The bill on "marriage for all" should be seen alongside another bill, announced by the Minister for Education Vincent Peillon, for the "radical reform of the schools of the Republic." The latter is intended notably "to introduce a new compulsory teaching of secular morality and civic education and to fight from a tender age against gender stereotypes." According to Mr Peillon, "‘the goal of secular morality is to tear the pupil away from all the familial, ethnic, social and intellectual determinisms’ so that ‘each pupil can be emancipated’, because ‘the goal of the republican school has always been to produce a free individual.’" The Minister for Justice, Christiane Taubira, added: "in our values, Education aims at liberating children from social and religious determinisms and making them free citizens."
Grégor Puppinck, director of the European Center for Law and Justice (ECLJ), denounced these statements: "one of these determinisms is gender identity; the deconstruction of gender stereotypes is regarded as a means of emancipating children.
" Is this imposition of gender theory from primary school really less radical than the experiments currently being carried out in Swedish crèches? That is far from being obvious (Gènéthique press review from 25th to 29th of March 2013
). Grégor Puppinck reminds us that the report by IGAS (General Inspectorate of Social Affairs) recommends "replacing the terms ‘boys’ and ‘girls’ by the neutral terms ‘friends’ or ‘children’, telling stories in which the children have two dads or mums, etc.

§ Data for processing
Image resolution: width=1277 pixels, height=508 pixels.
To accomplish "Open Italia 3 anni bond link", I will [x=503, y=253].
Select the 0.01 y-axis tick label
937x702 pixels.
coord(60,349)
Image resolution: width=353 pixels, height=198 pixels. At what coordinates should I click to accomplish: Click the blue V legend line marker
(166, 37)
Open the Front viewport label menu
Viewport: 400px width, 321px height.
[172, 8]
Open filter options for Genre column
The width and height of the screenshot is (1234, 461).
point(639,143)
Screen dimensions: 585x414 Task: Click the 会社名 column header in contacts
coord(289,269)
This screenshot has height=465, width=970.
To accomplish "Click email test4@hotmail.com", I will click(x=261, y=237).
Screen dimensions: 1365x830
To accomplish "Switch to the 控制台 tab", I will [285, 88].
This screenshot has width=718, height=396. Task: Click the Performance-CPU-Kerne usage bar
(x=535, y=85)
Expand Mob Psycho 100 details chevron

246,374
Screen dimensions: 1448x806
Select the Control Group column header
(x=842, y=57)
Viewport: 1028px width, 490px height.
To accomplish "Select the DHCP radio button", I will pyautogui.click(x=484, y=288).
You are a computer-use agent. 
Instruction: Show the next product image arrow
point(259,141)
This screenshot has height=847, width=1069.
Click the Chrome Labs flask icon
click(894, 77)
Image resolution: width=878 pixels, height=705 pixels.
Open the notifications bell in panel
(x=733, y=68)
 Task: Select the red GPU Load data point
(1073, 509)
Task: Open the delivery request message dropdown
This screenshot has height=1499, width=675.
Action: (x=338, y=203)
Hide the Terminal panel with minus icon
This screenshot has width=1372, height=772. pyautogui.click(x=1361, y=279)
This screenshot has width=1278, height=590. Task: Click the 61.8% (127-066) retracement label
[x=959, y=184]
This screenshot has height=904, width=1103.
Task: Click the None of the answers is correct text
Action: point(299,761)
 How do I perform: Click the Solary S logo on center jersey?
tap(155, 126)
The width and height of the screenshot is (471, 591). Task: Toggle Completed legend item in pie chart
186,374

§ Your tasks
(a) Reproduce the records from their first line up to and including the line containing "coord(60,349)" as a numbered list, leaving out any blank lines.
(b) Continue the passage on the French school reform and gender stereotypes from the point at which it ends.

§ Outputs
(a)
1. Image resolution: width=1277 pixels, height=508 pixels.
2. To accomplish "Open Italia 3 anni bond link", I will [x=503, y=253].
3. Select the 0.01 y-axis tick label
4. 937x702 pixels.
5. coord(60,349)

(b)
" According to the report, the aim is to "prevent sexual differentiation and the interiorisation by the children of their sexual identity.
The director of the ECLJ issues a warning: "if the Taubira law on ‘marriage’ is adopted, public schools will not only have to ‘deconstruct gender stereotypes’ in the minds of children, but also teach them that it is normal to have two mothers (and an unknown father), or two fathers (and a surrogate mother)." He adds: "The parents who will want to pass on natural morality to their children will be caught in a trap: they will have to explain to their children that they must not believe everything that is said in school, but must keep quiet so as not to have problems." He calls this "a clear violation of the natural rights of parents." "The projects and statements of Mme Taubira and Mr Peillon reveal without ambiguity their intention not to respect the rights of parents but to tear the children away from them in order to liberate them."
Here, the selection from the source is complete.